With that in mind, now is not the time to once again pull the rug out from underneath the auction for the 2022-2023 delivery year.[7]  That is especially so as the arguments on rehearing, including the arguments regarding PJM’s use of a 10% adder and the reliance on historical reserve prices to forecast future expected reserve revenues, were all previously raised, considered, and rejected.[8]  Furthermore, I see nothing in the record that identifies a superior alternative to PJM’s proposal to use historical reserve prices as the basis for projecting future reserve revenues.[9]  Were such an alternative available, I agree that it would merit a hard look.  But as it is not, we must provide PJM with the certainty it needs to finally run the upcoming auction and then, with that behind us, turn to remedying the more fundamental problems that the Commission has created over the course of the last three years.
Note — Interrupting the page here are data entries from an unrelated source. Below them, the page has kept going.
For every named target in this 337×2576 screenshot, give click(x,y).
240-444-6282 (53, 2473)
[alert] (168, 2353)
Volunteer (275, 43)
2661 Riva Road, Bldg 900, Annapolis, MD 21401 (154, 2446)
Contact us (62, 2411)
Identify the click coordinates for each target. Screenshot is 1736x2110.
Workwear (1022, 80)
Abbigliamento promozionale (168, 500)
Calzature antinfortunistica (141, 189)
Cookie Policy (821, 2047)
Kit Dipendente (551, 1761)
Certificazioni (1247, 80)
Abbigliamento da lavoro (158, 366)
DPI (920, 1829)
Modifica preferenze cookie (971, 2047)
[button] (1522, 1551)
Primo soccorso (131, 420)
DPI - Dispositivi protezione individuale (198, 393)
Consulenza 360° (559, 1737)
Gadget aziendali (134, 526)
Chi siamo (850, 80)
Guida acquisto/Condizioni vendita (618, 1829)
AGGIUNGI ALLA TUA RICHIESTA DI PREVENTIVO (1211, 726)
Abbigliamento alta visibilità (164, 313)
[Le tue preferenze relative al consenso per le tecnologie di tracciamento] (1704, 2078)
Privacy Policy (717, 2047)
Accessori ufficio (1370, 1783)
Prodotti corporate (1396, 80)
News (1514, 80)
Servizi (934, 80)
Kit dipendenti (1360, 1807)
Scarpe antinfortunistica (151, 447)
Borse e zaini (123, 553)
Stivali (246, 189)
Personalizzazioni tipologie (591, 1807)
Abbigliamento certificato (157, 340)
For these reasons, I respectfully concur.

 


[1] PJM Interconnection, L.L.C., 173 FERC ¶ 61,134 (2020) (Compliance Order) (Glick, Comm’r, dissenting in part at P 4).

[2] PJM Interconnection, L.L.C., 174 FERC ¶ 61,180 (2021) (Order) (Clements, Comm’r, dissenting in part).  I also share her skepticism about the unjustified use of percentage adders and the effect of those adders on customers’ rates.  See, e.g., Cal. Indep. Sys. Operator Corp., 171 FERC ¶ 61,172 (2020) (Glick, Comm’r, dissenting). 

[3] PJM Interconnection, L.L.C., 167 FERC ¶ 61,029 (2019) (Glick, Comm’r, dissenting), order on reh’g, 171 FERC ¶ 61,040 (2020) (VRR Curve Rehearing) (Glick, Comm’r, dissenting at PP 2, 5) (“For many years now, the PJM capacity market has procured too much capacity at too high a price.  The root of that problem is PJM’s excessively high Net Cost of New Entry (Net CONE) parameter. . . . The main problem with PJM’s proposed Net CONE value—and, thus, with its entire filing to establish the [Variable Resource Requirement Curve] Curve—is its choice of Reference Resource.”).

[4] Compliance Order, 173 FERC ¶ 61,134 (Glick, Comm’r, dissenting in part at P 4) (noting PJM’s pledge to revisit its new forward-looking E&AS Offset methodology and parameters in its next quadrennial review).

[6] The auction for the 2022-2023 delivery year should have been run in May 2019. It is now scheduled to run in May 2021, with results posted in June 2021.  The delivery year commences June 1, 2022.

[7] See Order, 174 FERC ¶ 61,180 (Christie, Comm’r, concurring at P 1).  Relevant parameters for the May auction have been calculated by PJM and its Market Monitor and made available to market participants on its website.  See Capacity Market (RPM), 2022-2023 (2021), https://www.pjm.com/markets-and-operations/rpm.aspx.

[8] Order, 174 FERC ¶ 61,180 at PP 13-15 (discussing 10% adder), PP 33-34 (discussing use of historical reserve prices to forecast future reserve revenues); see Compliance Order, 173 FERC ¶ 61,134 at PP 162-171 (historical reserve prices), PP 172-181 (10% adder).

[9] Compliance Order, 173 FERC ¶ 61,134 at P 168 (rejecting request to require PJM to adopt an alternative method to estimating future reserve revenues, because the record lacked a proposal superior to PJM’s proposal).